Com apenas dez episódios, “Assédio” economiza nas firulas características da teledramaturgia brasileira. Do contrário: a produção assinada por um time de mulheres (a autora Maria Camargo e a diretora Amora Mautner encabeçam a equipe) consegue, com pouco tempo, contar de forma eficiente e pungente a história de um grupo de vítimas de um médico cuja conduta não poderia ser mais diferente da alcunha de “doutor Vida”, à qual lhe foi dada pela mídia.

A história é baseada em fatos, o que torna ainda mais pulsante toda a dor vista na tela. O Roger Sadala de Antonio Calloni (aterrorizador na pele do personagem) é inspirado na figura de Roger Abdelmassih, médico acusado de mais de 50 estupros e outras dezenas de tentativas e que hoje está em prisão domiciliar em um condomínio de luxo em São Paulo.

O timing não poderia ser mais oportuno: há praticamente um ano, começaram a pipocar denúncias pesadíssimas contra Harvey Weinstein, Kevin Spacey e outros nomes de Hollywood, em reportagens e posts de redes sociais que acabaram por motivar os movimentos Time’s Up e #MeToo. É curioso que a série chegue justamente agora, mas sabemos que produções como essa demoram a ser feitas e tanto a estreia quanto a produção provavelmente foram simples coincidências.

Saber de tudo isso, no entanto, faz de “Assédio” uma experiência além do simples sentar no sofá para ver uma série. Pelo menos para esta que vos escreve, foi difícil ver dois episódios seguidos, tamanha a carga dramática impressa em cada momento. A escolha de focar o drama nas mulheres que rodeiam Roger faz da série um documento importante: seguimos as dores das vítimas, a angústia e a inquietação da repórter que tenta desvendar a história (o segmento ‘Spotlight’ que fez esta jornalista vibrar, vale ressaltar) e todo o calvário físico e mental da esposa do médico, que enfrenta um câncer e a desconfiança de que o marido está (‘apenas’) a traindo.

Para que a história flua, Maria Camargo e Amora Mautner trabalham com elipses, que evitam a famosa “barriga” dramatúrgica ao mesmo tempo em que instigam o público a querer saber o que acontece, já que cada intervalo de tempo é precedido por um “cliffhanger” (o famoso ‘gancho’ narrativo típico de fim de capítulo de novela e de livro).

A fluidez do roteiro e a mão firme da direção não seriam nada, no entanto, não fossem as interpretações: enquanto Calloni não economiza e é assustador e dissimulado, cada uma das atrizes tem seu momento de brilho. O destaque fica, mais uma vez, por conta de Adriana Esteves. Talvez a melhor atriz da televisão brasileira nos últimos anos, ela vive a dor de não poder realizar o sonho de ser mãe e de ter toda a sua vida roubada após o estupro na clínica de Roger. As cenas em que Adriana aparece sozinha, dando o depoimento para a câmera, são cruas, carregadas de raiva, tristeza, depressão e medo.
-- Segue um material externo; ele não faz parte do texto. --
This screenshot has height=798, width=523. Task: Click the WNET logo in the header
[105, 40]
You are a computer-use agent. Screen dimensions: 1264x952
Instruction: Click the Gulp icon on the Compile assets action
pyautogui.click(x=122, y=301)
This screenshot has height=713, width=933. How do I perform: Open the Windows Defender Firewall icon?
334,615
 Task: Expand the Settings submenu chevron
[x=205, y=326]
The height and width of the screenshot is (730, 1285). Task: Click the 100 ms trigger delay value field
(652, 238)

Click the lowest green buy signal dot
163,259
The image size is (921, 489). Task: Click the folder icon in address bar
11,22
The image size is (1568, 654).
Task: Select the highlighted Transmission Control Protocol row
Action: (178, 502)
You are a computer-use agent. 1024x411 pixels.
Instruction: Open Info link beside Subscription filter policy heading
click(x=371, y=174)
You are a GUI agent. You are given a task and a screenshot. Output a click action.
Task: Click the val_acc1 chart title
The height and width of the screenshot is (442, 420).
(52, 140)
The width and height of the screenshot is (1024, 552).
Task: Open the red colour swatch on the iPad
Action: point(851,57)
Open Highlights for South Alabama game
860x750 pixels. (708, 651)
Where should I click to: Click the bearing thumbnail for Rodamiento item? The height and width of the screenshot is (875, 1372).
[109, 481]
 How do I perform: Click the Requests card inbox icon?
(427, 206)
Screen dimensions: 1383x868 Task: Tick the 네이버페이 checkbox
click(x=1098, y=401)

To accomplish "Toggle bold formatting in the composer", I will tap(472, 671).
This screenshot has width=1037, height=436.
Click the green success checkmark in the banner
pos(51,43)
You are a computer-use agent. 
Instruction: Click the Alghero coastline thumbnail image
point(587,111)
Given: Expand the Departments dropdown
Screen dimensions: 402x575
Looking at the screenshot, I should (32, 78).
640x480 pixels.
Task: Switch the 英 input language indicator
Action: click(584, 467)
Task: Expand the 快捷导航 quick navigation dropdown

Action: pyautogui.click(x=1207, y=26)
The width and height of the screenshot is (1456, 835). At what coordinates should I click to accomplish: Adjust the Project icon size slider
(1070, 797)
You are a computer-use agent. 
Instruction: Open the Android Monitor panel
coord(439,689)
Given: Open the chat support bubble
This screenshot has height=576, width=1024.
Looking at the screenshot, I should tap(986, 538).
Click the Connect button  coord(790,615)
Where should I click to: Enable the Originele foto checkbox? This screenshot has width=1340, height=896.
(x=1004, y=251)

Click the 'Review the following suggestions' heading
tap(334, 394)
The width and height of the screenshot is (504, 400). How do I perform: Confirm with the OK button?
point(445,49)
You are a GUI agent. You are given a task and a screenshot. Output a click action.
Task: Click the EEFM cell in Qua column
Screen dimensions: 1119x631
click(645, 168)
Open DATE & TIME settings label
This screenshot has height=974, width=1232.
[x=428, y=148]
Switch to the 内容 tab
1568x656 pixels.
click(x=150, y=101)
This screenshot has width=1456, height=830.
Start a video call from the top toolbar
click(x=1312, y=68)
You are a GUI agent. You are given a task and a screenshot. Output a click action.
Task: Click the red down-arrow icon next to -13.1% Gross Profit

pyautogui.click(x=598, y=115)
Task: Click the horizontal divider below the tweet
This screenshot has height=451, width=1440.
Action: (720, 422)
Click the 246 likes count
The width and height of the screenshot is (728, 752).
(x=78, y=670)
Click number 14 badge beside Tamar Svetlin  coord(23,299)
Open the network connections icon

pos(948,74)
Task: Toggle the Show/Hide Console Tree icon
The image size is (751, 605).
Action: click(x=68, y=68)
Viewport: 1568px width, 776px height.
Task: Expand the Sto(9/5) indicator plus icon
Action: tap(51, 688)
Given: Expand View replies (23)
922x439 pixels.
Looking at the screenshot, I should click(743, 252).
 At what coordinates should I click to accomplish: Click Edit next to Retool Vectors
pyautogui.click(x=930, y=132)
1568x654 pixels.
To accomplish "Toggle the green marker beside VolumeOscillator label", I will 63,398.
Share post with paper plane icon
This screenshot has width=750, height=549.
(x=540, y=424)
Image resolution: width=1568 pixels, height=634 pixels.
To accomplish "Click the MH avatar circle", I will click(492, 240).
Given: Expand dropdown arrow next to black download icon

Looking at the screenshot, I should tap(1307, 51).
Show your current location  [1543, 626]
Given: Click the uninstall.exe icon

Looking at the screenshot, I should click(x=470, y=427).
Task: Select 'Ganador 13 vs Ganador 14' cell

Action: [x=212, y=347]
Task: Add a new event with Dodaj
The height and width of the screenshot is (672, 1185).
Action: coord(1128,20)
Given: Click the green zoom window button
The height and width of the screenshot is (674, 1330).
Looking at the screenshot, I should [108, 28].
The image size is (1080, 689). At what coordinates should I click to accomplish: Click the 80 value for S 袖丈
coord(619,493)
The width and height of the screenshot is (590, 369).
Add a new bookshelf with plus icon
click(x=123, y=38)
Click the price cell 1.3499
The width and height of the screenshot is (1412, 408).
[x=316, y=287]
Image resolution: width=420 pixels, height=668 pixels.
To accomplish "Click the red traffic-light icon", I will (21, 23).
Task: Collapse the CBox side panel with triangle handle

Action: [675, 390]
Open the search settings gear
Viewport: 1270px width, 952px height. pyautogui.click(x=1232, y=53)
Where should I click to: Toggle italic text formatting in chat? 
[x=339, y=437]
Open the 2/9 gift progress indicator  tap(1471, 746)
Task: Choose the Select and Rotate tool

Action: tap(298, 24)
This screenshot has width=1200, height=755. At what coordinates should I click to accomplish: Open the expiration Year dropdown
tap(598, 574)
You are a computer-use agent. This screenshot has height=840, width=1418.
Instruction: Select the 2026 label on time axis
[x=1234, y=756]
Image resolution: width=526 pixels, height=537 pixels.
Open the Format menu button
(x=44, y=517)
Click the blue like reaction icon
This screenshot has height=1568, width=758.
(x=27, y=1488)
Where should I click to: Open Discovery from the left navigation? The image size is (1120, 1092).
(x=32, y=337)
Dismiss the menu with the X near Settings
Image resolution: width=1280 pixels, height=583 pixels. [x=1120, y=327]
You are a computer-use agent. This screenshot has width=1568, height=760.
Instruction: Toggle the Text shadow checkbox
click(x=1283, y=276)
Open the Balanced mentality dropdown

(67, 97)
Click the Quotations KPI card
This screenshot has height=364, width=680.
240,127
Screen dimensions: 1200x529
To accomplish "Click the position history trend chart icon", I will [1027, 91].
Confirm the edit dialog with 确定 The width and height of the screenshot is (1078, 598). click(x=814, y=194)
Mariana Lima é outra que tem uma tarefa difícil, já que vive a esposa do “monstro”: apesar de parecer nova demais para o papel (na primeira fase da trama, sua personagem já tem netos!, e a história tem várias elipses, como já falei), ela se joga de cabeça na dor de uma mulher que não sabe que também é uma vítima, mas de um relacionamento abusivo, já que Roger se aproveita da fragilidade física dela para humilhá-la e prendê-la, de certa forma, a esse casamento por puro e simples status. Dá para destacar também Jessica Ellen, Elisa Volpatto, Hermila Guedes e Paula Possani, além da participação especial de Mônica Iozzi (a atriz, aliás, responde a um processo na Justiça por ter criticado Gilmar Mendes após este conceder habeas corpus ao Roger da vida real).

Cada mulher tem seu momento em cena: de forma esperta, os primeiros episódios são batizados com os nomes das vítimas, e essa lista fica maior a cada nova etapa da trama. Essa escolha vai além da homenagem: ela dá calafrios, assim como a abertura, ao som de uma versão fantasmagórica para a outrora meiga “Noite Feliz”. É um crescendo que fica amargo quando se percebe que o final feliz está apenas na superfície: além do trauma que nunca vai abandoná-las, o homem que o causou não ficou nem três anos preso em uma cadeia. E sentir que isso não foge da realidade e que os Harveys Weinsteins e Bretts Kavanaughs da vida não estão tão longe de seguir os mesmos passos do personagem de Calloni é mais que frustrante: é amedrontador. Ao mesmo tempo, ver a união feminina e um banho de sororidade na tela é um alento em tempos tão sombrios.